I know I’ve said it before in various ways, but the Housewives of New York are really just teaching us one thing over and over again: that everyone’s life is mundane in its own way. It was driven home to me again on the latest episode about Halloween when everyone was in a tizzy about the parties coming up that week and then, once they were at the parties, it seemed to be about standing around together to drink and eat or to drink and complain. I can’t imagine why they were so excited. It seemed like much more work than it was worth. Where’s the glamor? The glitz? The spice? The tits?
Do they ever meet new people? Dance? Get into drunken fights?
I felt sorry for Jill, having a special Legally Blonde costume made for her and her dog. It seemed like needless spending. What a pain to have friends who couldn’t just appreciate your homemade costume or something you put together for cheap at the thrift store. I’m also already tired of Jill’s condo redecoration. Maybe it’s just because we’re always shown the same room, but that place looks claustrophobic to me.

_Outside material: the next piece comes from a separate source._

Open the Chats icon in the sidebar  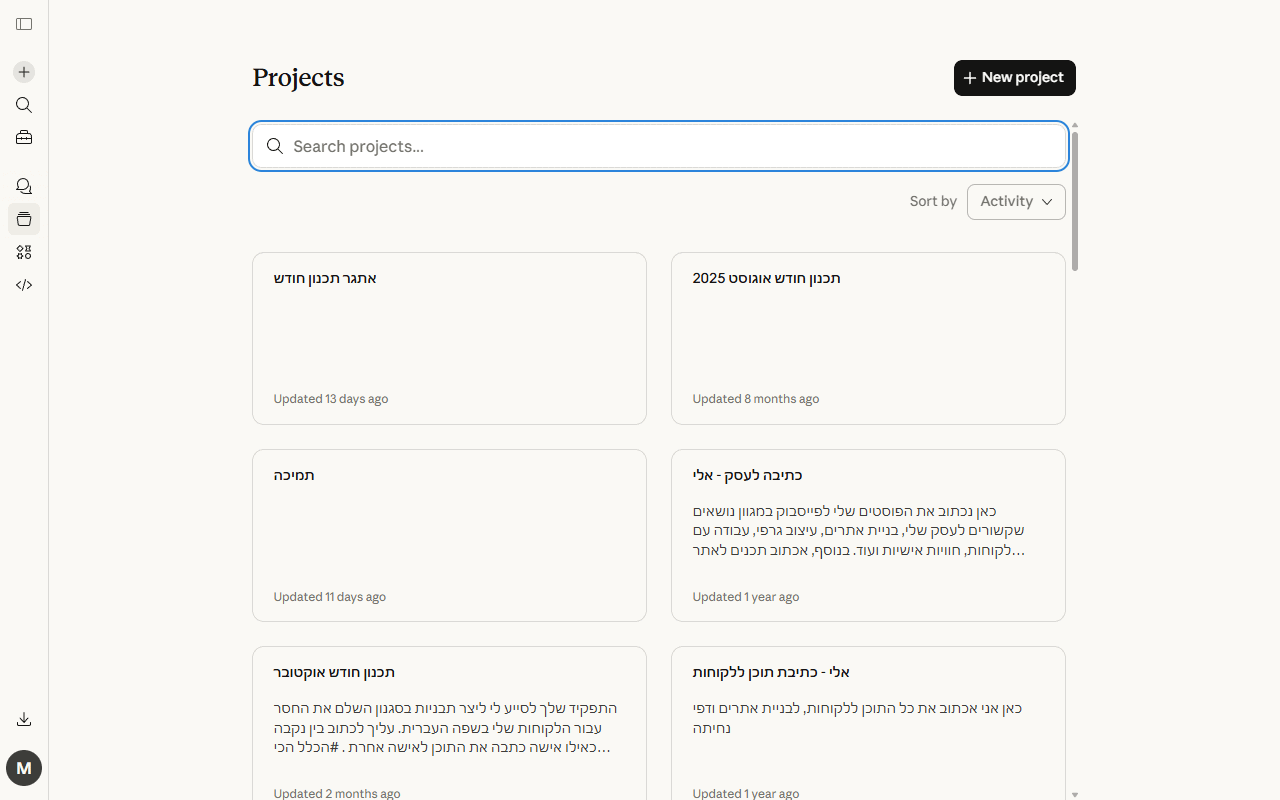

Meanwhile, Countess LuAnn didn’t miss an opportunity to subtly remind us all once again that she’s Native American, showing up for the party in an Indian costume. I guess it’s fine since she’s part Native American? Because I thought this kind of thing (dressing up in traditional “Indian garb”) was now considered guache unless you’re truly Native American and not just doing it for Halloween. Kind of like how most football teams have abandoned their Native American mascots and team names. And kind of like how, if you are white and have any taste, you wouldn’t dress in blackface for Halloween or to perform a vaudeville act. What is the line here?Â I think we need someone like Spike Lee to weigh in.
Alex and Simon were shown carving pumpkins with their kids. Call me Midwestern but they were the saddest pumpkins I’ve seen! So small! And I couldn’t help but notice some rotten spots on the bottoms of the pumpkins. See my Spargelfest post to learn more about my background in produce, which might shed light on why these sad pumpkins horrified me. I’m well into my 30s and still manage to buy very nice, big pumpkins every year to carve and I have no children. I think it’s especially disappointing when you consider what those two spend on fashion for themselves. Let’s not skimp on the childhood memories!
The biggest debacle revolved around Kelly once again. She’s a trouble magnet, that Kelly! She had a Halloween party, or at least hosted one at a hotel or club, and didn’t get there until quite late in the evening, long after the rest of the housewives got pissy and left. When Kelly did arrive it was in a Playboy bunny costume that looked very saggy at the crotch and in the ass and with a look of pain on her face. Of course she admitted to being horribly late but, you know, her daughters had Halloween and then it took an hour and a half to get ready. An hour and a half to put on a black swimming suit, pink heels and bunny ears? Hmmm… I guess we’re lucky she didn’t pick something like “geisha” or she wouldn’t have made it at all. I can see her tottering through the streets of Manhattan in delicate wooden clogs and a tight kimono, trying to reach the party as the clocks strike 4 a.m.
And LuAnn’s daughter, Victoria, came home from boarding school for the weekend. I really like Victoria. I mean, it’s not her fault she was born to a Countess who wants to be on reality TV. Victoria is the opposite of her mother. She’s quiet, she doesn’t seem that concerned about fashion although she always looks nice. She’s just beginning to get some self-confidence. It was endearing listening to her tell LuAnn about her first ever experience with Goodwill. She didn’t even know what it was, really. She got two sweaters and something else, maybe some scarves, and it all came to $9 and it completely blew her away. She should be thanking the friend from school who introduced her to thrift shopping. It will change her life. LuAnn seemed highly amused by the story. In contrast, she spent $150 on two necklaces from a street vendor who tells her the necklaces she and Victoria picked out are so expensive because they are “real” mother of pearl. LuAnn is a lot of things but she’s no bargainer. Or maybe there is a distinct lack of interest in a bargain.
Then LuAnn bought a lot of stuff in some boutique, even buying something Victoria insisted she already had in another color. But I understand, she’s shopping away the pain of the wandering Count, who at that very moment might have been in the arms of his young, Ethiopian lover over in Sweden or Switzerland or wherever it is the Count likes to hang out to hand out micro-loans and manage his funds. Victoria said, “How much is that?” and LuAnn said, “Well, that doesn’t matter so much.” I hope the Count doesn’t put the Countess on a budget.
Meanwhile, Bethenny’s book, Naturally Thin, has cracked Publisher’s Weekly’s top 15 list for bestselling trade paperbacks; I don’t see Class With the Countess anywhere on the lists… yet. Let’s keep our fingers crossed.